_Task details:_ What is needed is every line from the one holding "Task: Open Batch Update" to the last line of the data below, printed exactly and without pictures.

_Data for analysis:_
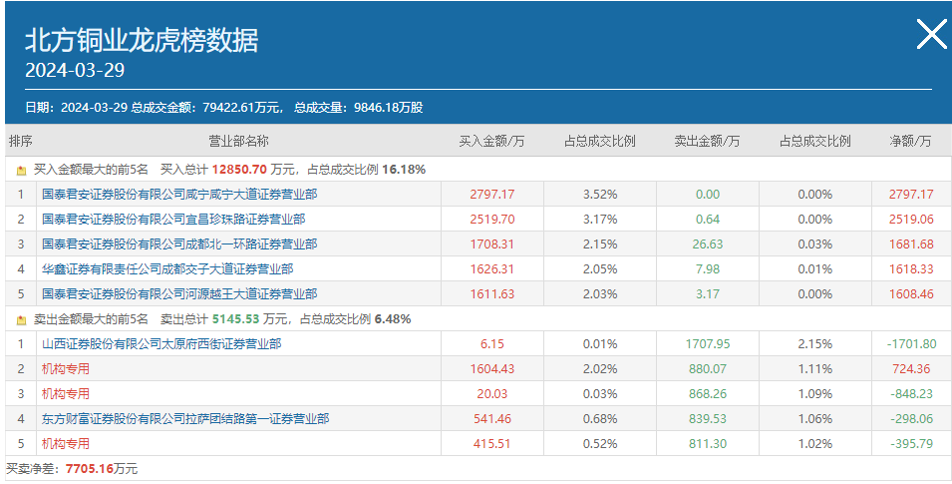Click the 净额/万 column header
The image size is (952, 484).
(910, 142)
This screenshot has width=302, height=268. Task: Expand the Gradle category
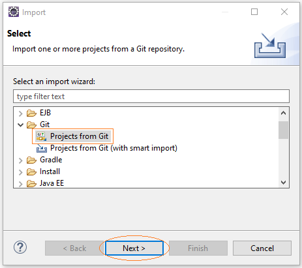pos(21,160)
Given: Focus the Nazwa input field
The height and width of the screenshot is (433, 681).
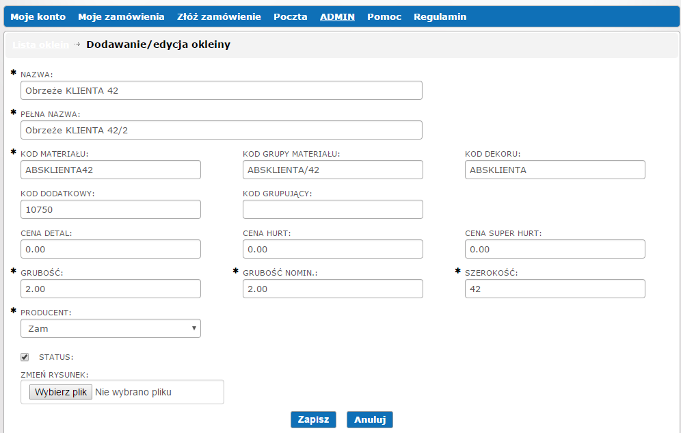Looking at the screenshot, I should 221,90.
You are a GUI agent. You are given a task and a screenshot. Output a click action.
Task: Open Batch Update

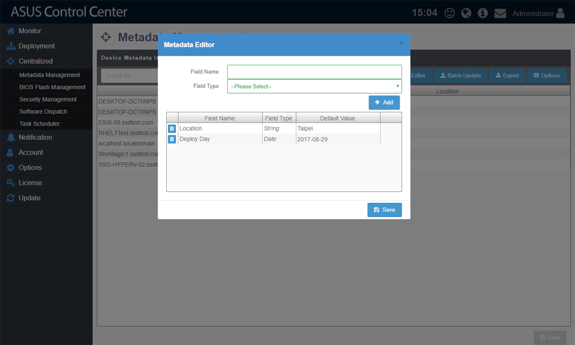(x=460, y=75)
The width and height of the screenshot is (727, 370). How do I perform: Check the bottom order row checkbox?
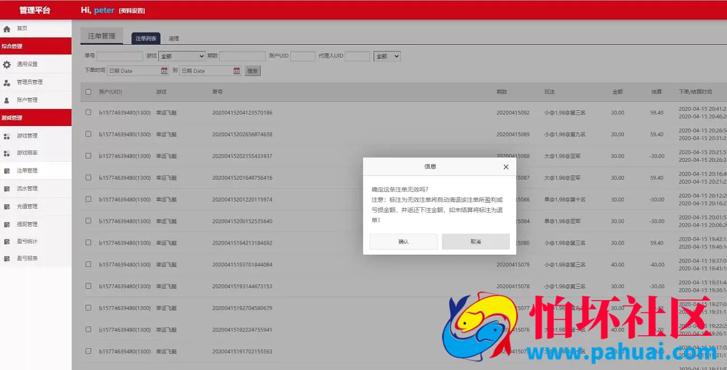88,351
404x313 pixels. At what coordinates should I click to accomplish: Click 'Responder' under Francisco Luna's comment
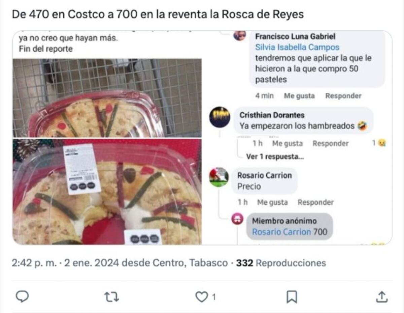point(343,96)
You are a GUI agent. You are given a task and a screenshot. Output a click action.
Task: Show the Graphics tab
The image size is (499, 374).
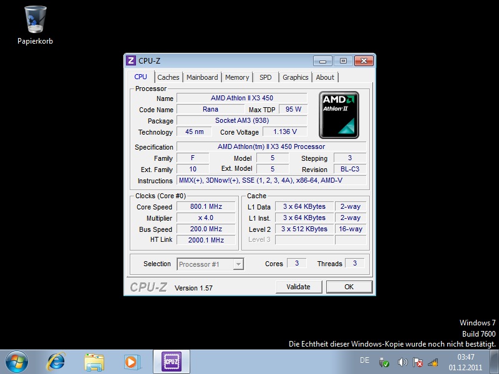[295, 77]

_Completed task:_
Task: Open Batch Update

(x=460, y=75)
The width and height of the screenshot is (727, 370). How do I perform: Check the bottom order row checkbox?
88,351
404x313 pixels. At what coordinates should I click to accomplish: Click 'Responder' under Francisco Luna's comment
point(343,96)
You are a GUI agent. You are given a task and a screenshot. Output a click action.
Task: Show the Graphics tab
The image size is (499, 374).
[295, 77]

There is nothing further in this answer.